The sudden realisation that I’ve been in the UK almost as long as the time I was in Vietnam woke up something in me. I’ve already been 5 years out of my work visa and had my British passport for 4 years. I’ve done significant work on myself, my career, and my life. I’ve come so far from where I came from. The narrative of a struggling international student or immigrant worker doesn’t apply anymore. Even the identity of being an immigrant in the UK doesn’t seem to factor that much in my day-to-day because of the career and financial position I’m in. What still matters regardless of my immigration status and length in the UK is being a woman of colour, but it currently only matters in the context of being in corporate. Outside in the world, I just feel like… a person living in London with two passports. And now I’m asking myself… who am I? What do I want to do now when I can do anything?

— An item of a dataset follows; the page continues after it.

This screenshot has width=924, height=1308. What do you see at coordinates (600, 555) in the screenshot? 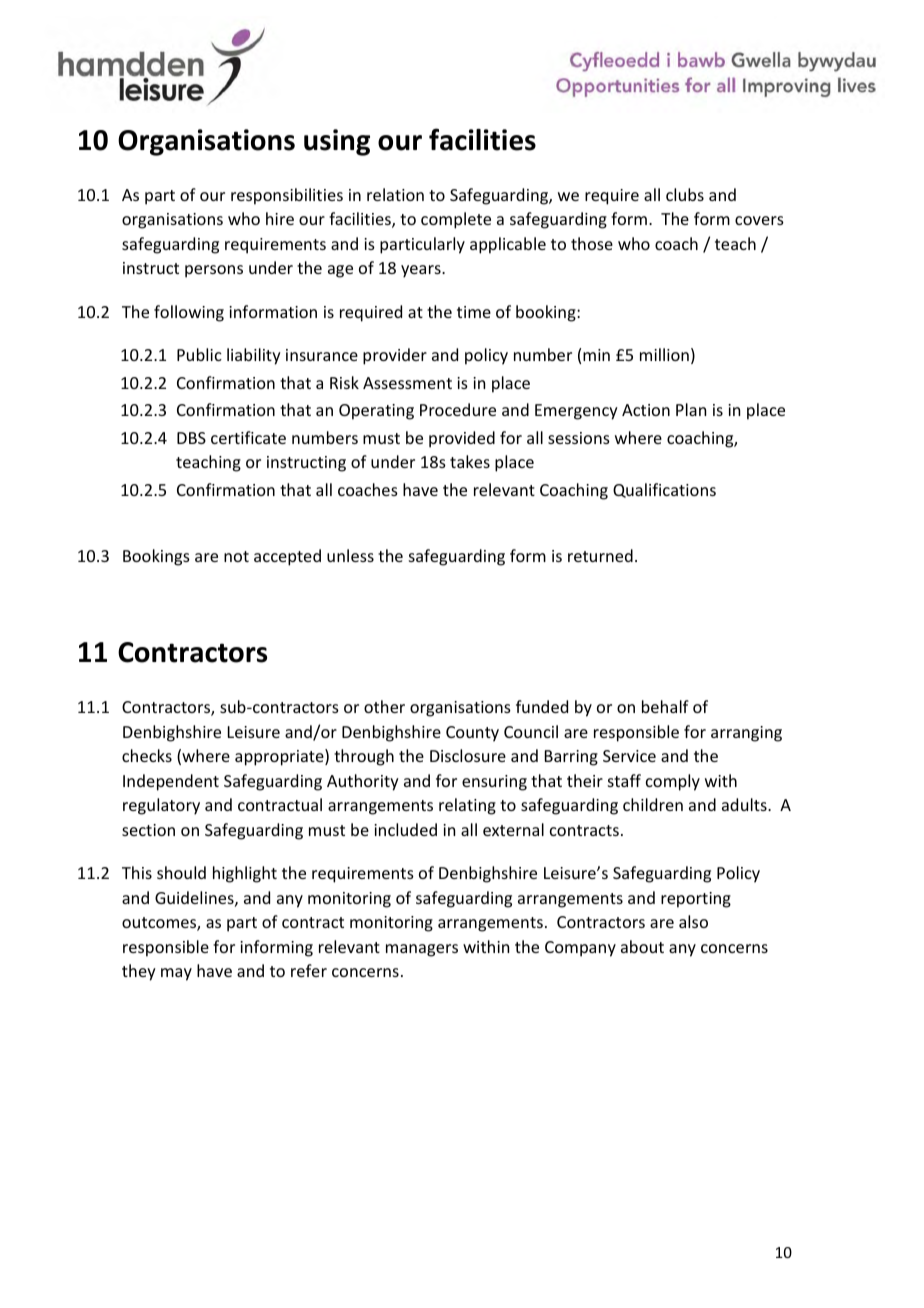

In the past year, I’ve leaned into the Director in Financial Services label, putting the identity of a rising career woman front and centre. It’s easy to categorise, celebrate, and market. The title sounds senior enough, the pay crosses a certain mark, which helps remove this chip over my shoulder of feeling behind in my career. While, before this, I would have felt intimidated seeing the Director title, being on the job quickly confirmed I was at the right level and could do more. It’s done wonders for my sense of security and eligibility. I’m glad I got it. But, indeed, the goalpost always moves. After a year, having inhabited the identity long enough, having seen the reality of its trajectory, I realised I no longer cared about either title or moving up. I felt nothing when imagining announcing a promotion, a change in title or employer, or even a raise (It’s not like I could ever disclose how much.) But it would be terribly costly in every way, especially for a woman of colour like me.
I’ve found myself drawn to a different kind of identity and vision: the owner. Not even founder or builder, not squeezing myself into someone else’s system, not being on a journey, but already there, owning, generating, scaling, harvesting, on my own terms. It doesn’t mean that I won’t found or build things, but I won’t romanticise the sacrifices that go with it, and I won’t do it mindlessly. I will use capital if I can. I will be more outcomes-focused, and they won’t be tied to my time and individual outputs but to processes and systems. It’s about working smarter, not harder, however cliché that sounds. It’s about not having to justify the means to an end. There’s no virtue for me in hard work in this new world. In the past, I would quit my corporate job and then quickly jump to either a contract or another corporate gig, trading time for money. Now I see further, and I won’t chase coins; I will use my time where it can generate the highest return in the long run. I will hold out for as long as I can.
After figuring out why I always extended myself so destructively in corporate despite having no constraints anymore, I’m now actively fighting against any form of work that requires struggling more than necessary or without a worthwhile end goal that I can see in sight. I’m not demanding myself to make money at all costs. I’m bored and tired of titles and labels. I’m not trying to prove anything to anyone anymore. This mindset has come from a place of well-being. In the past year, I’ve experienced a physical, and ultimately mental transformation through my fitness and inner work journey. I’ve learned to centre myself, my needs, my experience of life. I’ve gained tremendous confidence and sense of self. I do care about how I show up but only to an extent that doesn’t compromise my authenticity, and I call the current level enough.
One thing I have to stress is that I’ve never been healthier and fitter. It has significantly impacted my big decisions and way of living. When you can find genuine joy in being in your body and mind, savouring slow, ordinary days, it really puts things in perspective. You don’t need more, you don’t want to waste time, you operate from abundance, you can think and stand up for yourself, you feel enough. For the most part, I’m no longer “on a journey”. I’ve arrived, I’ve never been more alive and alert, and every day, every second counts. Turning 32 soon, there’s absolutely no damn way I’d be willingly doing things that require me to struggle, to shrink, to go through the motion, to suppress, to morph into something I don’t align with. I’m calm, but my fighting spirit is stronger than ever. The fire in me burns hot, but this time, not for others and definitely not to destroy me. It's lighting the path ahead.
And this path - It’s not about being a career woman, a 6-figure Director in financial services, a pampered wife to a successful husband, a thriving immigrant woman, a x-figure entrepreneur, and so on. None of them contains me. I’m a multidimensional, imperfect person who understands herself deeply and enjoys continuing to learn about herself, who grows from pain and exposure, who is self-honest, who has proudly secured resources and leverage through extensive internal and external work, and is deploying them to live a life that she feels true to and makes her her best.
All in all, change is coming. It’s like I’ve finally surfaced my head above water, shaken to tears by the sunrise in front of me, and feeling a sense of relief as the blue sky sets in. The outer world has to catch up to the inner self, but I know as long as I can see where I want to be, I can get there. A new era has really begun. How this will shape my world of work, my business, my way of earning money, of being a person in the world… I’m excited to find out.